— Exercício proposto A —
Segundo o trecho sobre compliance, desde que ano a legislação dos Estados Unidos já previa a necessidade de autocontrole das companhias?
— Exercício proposto B —
Indique se cada afirmação abaixo está de acordo com o trecho sobre compliance, respondendo sim ou não e citando literalmente as palavras do trecho que decidem a questão.
(i) A independência dentro da atividade empresarial é um traço marcante do programa de compliance.
(ii) O compliance é difundido no Brasil há muito tempo.
(iii) Os Estados Unidos foram seguidos, depois, por países da Ásia.
— Exercício proposto C —
Reproduza fielmente o trecho sobre compliance, começando em "3. A INSTITUIÇÃO" e terminando em "em seu território.".

— Trecho apresentado —
:::::

Na visão do BACEN(2007):
“A área de Compliance é assistir os gestores no gerenciamento do risco de compliance, que pode ser definido como o risco de sanções legais ou regulamentares, perdas financeiras ou mesmo perdas reputacionais decorrentes da falta de cumprimento de disposições legais, regulamentares, códigos de conduta etc”.
Outro ponto digno de nota, é o fato de ser traço marcante do programa de compliance a sua independência dentro da atividade empresarial, mesmo porque, a imparcialidade deve permear a relação entre o programa e as demais áreas da companhia, visto que as ações suspeitas, antiéticas e corruptas, além de serem prevenidas, quando constatadas, devem ser reprimidas e denunciadas pelo compliance, que deverá reportar todas as falhas de conduta verificadas, que venham de alguma forma a destoar de normas regulamentares do Poder Público ou da própria companhia.
De acordo com as ponderações acima, pode-se concluir que o programa de compliance visa dar cumprimento as normas legais, intra-empresariais e resguardar o cumprimento de preceitos éticos pela companhia. Se trata de um núcleo a ser implementado dentro da companhia, que obrigatoriamente deverá contar com imparcialidade e independência, em razão das características de sua função, primando por uma correta gestão de riscos, visando diminuí-los, através de ações de prevenção e combate a práticas corruptas e antiéticas e o cumprimento das normas legais e dos regulamentos internos das companhias.
3. A INSTITUIÇÃO DO COMPLIANCE NO DIREITO BRASILEIRO COMO CONSEQUÊNCIA DE UMA TENDÊNCIA MUNDIAL DE MERCADO E UM MECANISMO APTO A DAR CUMPRIMENTO A TRATADOS INTERNACIONAIS DOS QUAIS O BRASIL É SIGNATÁRIO
Uma vez destacado o compliance como mecanismo de autocontrole, assim como sua adoção como programa de controle interno das companhias, faz-se necessário neste momento, destacar a difusão do referido sistema no Brasil.
Em que pese ter passado a ser difundido no Brasil há pouco tempo, é relevante destacar que não é de hoje que os países desenvolvidos estão exigindo a adoção do programa de compliance pelas companhias que exercem atividade empresarial em seu território.
Conforme destacado anteriormente, os Estados Unidos, pioneiro em relação a implementação do compliance, já previa a necessidade de autocontrole das companhias em sua legislação desde 1977, sendo posteriormente seguido por outros países da Europa.

:::::

Registros de uma coleção de dados:

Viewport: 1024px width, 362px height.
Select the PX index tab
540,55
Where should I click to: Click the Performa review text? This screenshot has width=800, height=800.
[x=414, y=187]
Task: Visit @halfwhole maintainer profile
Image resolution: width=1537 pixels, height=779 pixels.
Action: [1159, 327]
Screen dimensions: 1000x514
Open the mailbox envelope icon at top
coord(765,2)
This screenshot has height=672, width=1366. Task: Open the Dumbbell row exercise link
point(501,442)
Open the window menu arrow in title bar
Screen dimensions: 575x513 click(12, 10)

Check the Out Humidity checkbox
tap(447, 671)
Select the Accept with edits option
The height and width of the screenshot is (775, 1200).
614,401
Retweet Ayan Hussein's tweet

:::::

— Resposta da tarefa A —
Desde 1977.

— Resposta da tarefa B —
(i) Sim: "é o fato de ser traço marcante do programa de compliance a sua independência dentro da atividade empresarial".
(ii) Não: "Em que pese ter passado a ser difundido no Brasil há pouco tempo".
(iii) Não: "sendo posteriormente seguido por outros países da Europa".

— Resposta da tarefa C —
3. A INSTITUIÇÃO DO COMPLIANCE NO DIREITO BRASILEIRO COMO CONSEQUÊNCIA DE UMA TENDÊNCIA MUNDIAL DE MERCADO E UM MECANISMO APTO A DAR CUMPRIMENTO A TRATADOS INTERNACIONAIS DOS QUAIS O BRASIL É SIGNATÁRIO
Uma vez destacado o compliance como mecanismo de autocontrole, assim como sua adoção como programa de controle interno das companhias, faz-se necessário neste momento, destacar a difusão do referido sistema no Brasil.
Em que pese ter passado a ser difundido no Brasil há pouco tempo, é relevante destacar que não é de hoje que os países desenvolvidos estão exigindo a adoção do programa de compliance pelas companhias que exercem atividade empresarial em seu território.